To the list of those who have publicly confused the University with Penn State in recent years, add the Federal Bureau of Investigation.
According to a criminal complaint filed by the FBI, Ross Ulbricht — alleged founder of online contraband marketplace Silk Road, who was arrested yesterday in San Francisco — attended “graduate school at the University of Pennsylvania’s School of Materials Science and Engineering.”
However, many credible news sources — including Forbes magazine and The Baltimore Sun — have reported that Ulbricht, known online as “Dread Pirate Roberts,” in fact received a master’s degree in materials science from Penn State in 2010.
Also contrary to the FBI’s complaint, Ulbricht doesn’t appear in the University’s alumni directory, and the Office of the University Registrar has found no indication that a person by that name has studied at Penn.
Related: Questions raised about Penn’s name
Authorities shut down Silk Road following Ulbricht’s arrest.

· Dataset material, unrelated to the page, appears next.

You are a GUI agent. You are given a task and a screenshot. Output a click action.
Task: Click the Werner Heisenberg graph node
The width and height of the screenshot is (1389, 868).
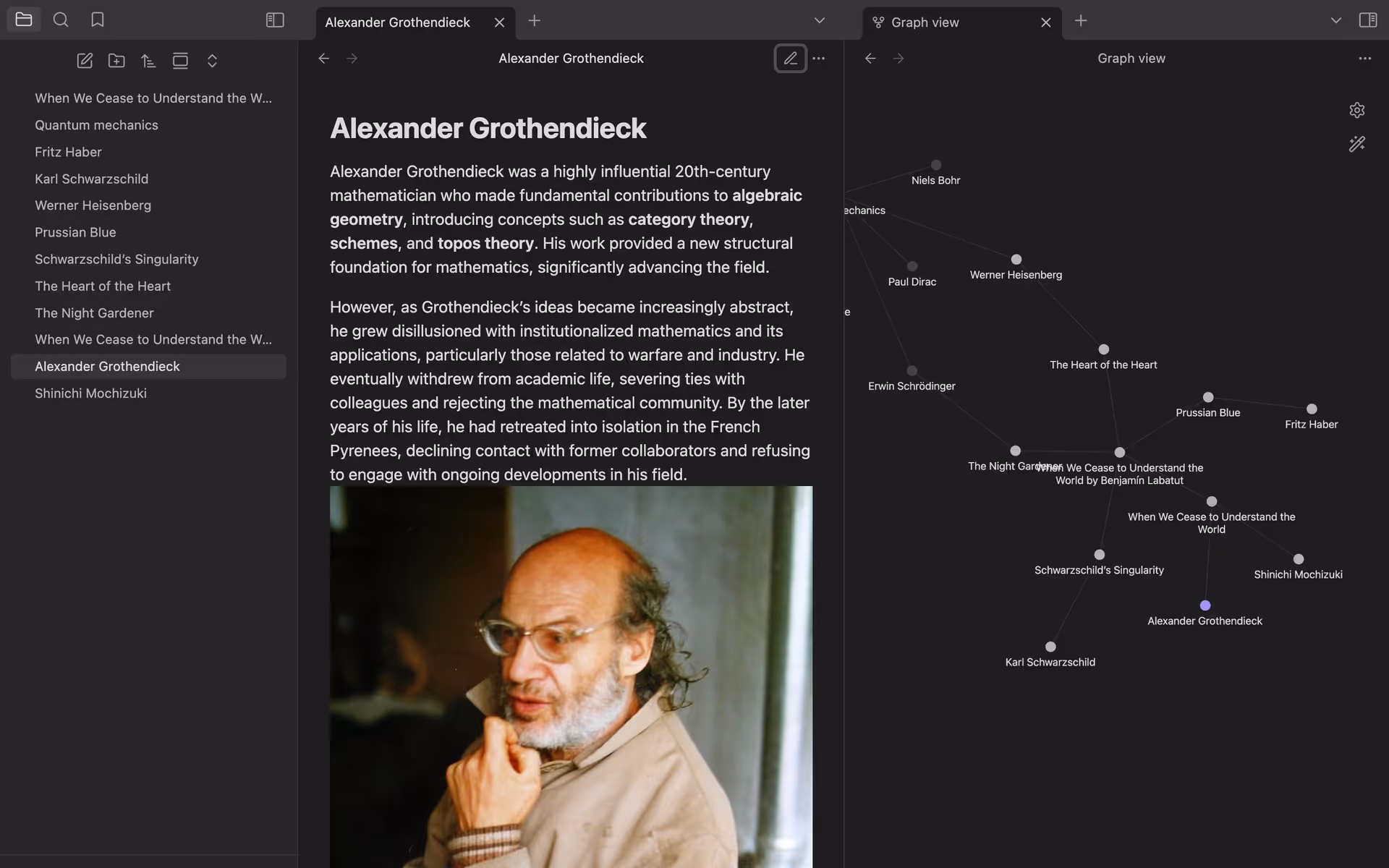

The site, which dealt mostly in illegal drugs such as LSD and heroin, existed on the Undernet — a region of the web not accessible by standard search engines — and used a form of online currency known as “Bitcoins.”
The FBI complaint described Silk Road as seeking “to make conducting illegal transactions on the Internet as easy and frictionless as shopping online at mainstream [e-commerce] websites.”
Upon his arrest, police seized about 26,000 illegal Bitcoins, valued at approximately $3.6 million.
Investigators were first tipped off about Ulbricht’s identity as Silk Road’s founder after analyzing a number of posts on various online forums, Google and LinkedIn.
Further reporting today confirmed that Ulbricht had ordered a murder-for-hire against a former Silk Road employee who had been arrested by an undercover FBI agent. Ulbricht will appear in a Maryland court today.